Given instruction 1: Set out as a numbered list, omitting blank lines, the part of the rows that opens with the first row and closes with the line containing "point(41,80)".

Excerpt provided:
[Begin]
Centre Co-lead; Hans Rausing Professor of the History of Science and Technology

David Edgerton is Hans Rausing Professor of the History of Science and Technology, and Professor of British Modern History at the Department of History, King's College London. David Edgerton is a historian of science and technology and of twentieth-century Britain. His work rethinks the ways we think about the past of science and technology, and suggests frameworks in which it becomes possible for the history of science and technology to contribute to rethinking their historical context. He is particularly known for a new account of science, technology and the state, for advocating a non-innovation-centric approach to the history of technology and for a remapping of the history of science to avoid taking a small part of academic research as the whole.


He has written a number of books which put new histories of science and technology into twentieth-century British and global history, changing those histories in the process.  Among them are Warfare State: Britain 1920-1970 (2005) and The Shock of the Old: Technology and Global History since 1900 (2006 and 2019). They have been translated into French, Spanish, Chinese, Korean and Japanese. He has also written on the history and political economy of research policy and been engaged in discussion on contemporary research policy with parliament, government departments and learned societies.  He appears regularly on TV and radio and has written for many journals and newspapers including Nature, BMJ, Research FortnightFinancial Times, The Times, Observer, Guardian, New Statesman, Spectator, Literary Review and the London Review of Books.
[End]
Provided information:
[Begin]
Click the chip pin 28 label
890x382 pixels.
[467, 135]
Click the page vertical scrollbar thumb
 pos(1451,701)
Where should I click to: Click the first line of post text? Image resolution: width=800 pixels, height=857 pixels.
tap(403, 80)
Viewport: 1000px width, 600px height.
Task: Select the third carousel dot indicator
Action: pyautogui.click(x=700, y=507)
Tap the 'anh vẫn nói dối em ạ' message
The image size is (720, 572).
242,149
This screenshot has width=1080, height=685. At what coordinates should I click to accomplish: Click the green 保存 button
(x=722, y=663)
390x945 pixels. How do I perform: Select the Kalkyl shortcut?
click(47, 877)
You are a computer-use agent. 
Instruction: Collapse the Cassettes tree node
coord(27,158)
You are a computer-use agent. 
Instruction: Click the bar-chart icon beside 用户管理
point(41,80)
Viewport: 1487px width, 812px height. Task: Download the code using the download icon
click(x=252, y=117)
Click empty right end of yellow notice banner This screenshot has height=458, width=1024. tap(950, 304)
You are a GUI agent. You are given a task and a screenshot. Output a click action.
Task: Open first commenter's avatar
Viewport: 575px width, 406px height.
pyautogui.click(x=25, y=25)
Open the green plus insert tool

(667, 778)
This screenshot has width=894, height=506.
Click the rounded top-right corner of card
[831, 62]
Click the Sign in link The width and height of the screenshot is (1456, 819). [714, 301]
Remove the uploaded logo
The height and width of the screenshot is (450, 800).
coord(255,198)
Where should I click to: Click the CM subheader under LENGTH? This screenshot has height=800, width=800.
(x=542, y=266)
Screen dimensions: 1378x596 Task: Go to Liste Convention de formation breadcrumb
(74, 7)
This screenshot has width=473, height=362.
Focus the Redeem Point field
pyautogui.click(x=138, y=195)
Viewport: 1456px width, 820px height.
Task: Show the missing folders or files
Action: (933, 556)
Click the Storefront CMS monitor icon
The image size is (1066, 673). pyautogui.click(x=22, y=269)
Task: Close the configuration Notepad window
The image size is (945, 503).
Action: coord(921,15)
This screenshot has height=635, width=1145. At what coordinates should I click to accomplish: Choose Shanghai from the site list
[End]
Given instruction 2: Reproduce the part of the David Edgerton profile that opens with the words containing "Centre Co-lead; Hans" and closes with "as the whole.".

Finished answer 1:
1. Click the chip pin 28 label
2. 890x382 pixels.
3. [467, 135]
4. Click the page vertical scrollbar thumb
5.  pos(1451,701)
6. Where should I click to: Click the first line of post text? Image resolution: width=800 pixels, height=857 pixels.
7. tap(403, 80)
8. Viewport: 1000px width, 600px height.
9. Task: Select the third carousel dot indicator
10. Action: pyautogui.click(x=700, y=507)
11. Tap the 'anh vẫn nói dối em ạ' message
12. The image size is (720, 572).
13. 242,149
14. This screenshot has width=1080, height=685. At what coordinates should I click to accomplish: Click the green 保存 button
15. (x=722, y=663)
16. 390x945 pixels. How do I perform: Select the Kalkyl shortcut?
17. click(47, 877)
18. You are a computer-use agent. 
19. Instruction: Collapse the Cassettes tree node
20. coord(27,158)
21. You are a computer-use agent. 
22. Instruction: Click the bar-chart icon beside 用户管理
23. point(41,80)

Finished answer 2:
Centre Co-lead; Hans Rausing Professor of the History of Science and Technology

David Edgerton is Hans Rausing Professor of the History of Science and Technology, and Professor of British Modern History at the Department of History, King's College London. David Edgerton is a historian of science and technology and of twentieth-century Britain. His work rethinks the ways we think about the past of science and technology, and suggests frameworks in which it becomes possible for the history of science and technology to contribute to rethinking their historical context. He is particularly known for a new account of science, technology and the state, for advocating a non-innovation-centric approach to the history of technology and for a remapping of the history of science to avoid taking a small part of academic research as the whole.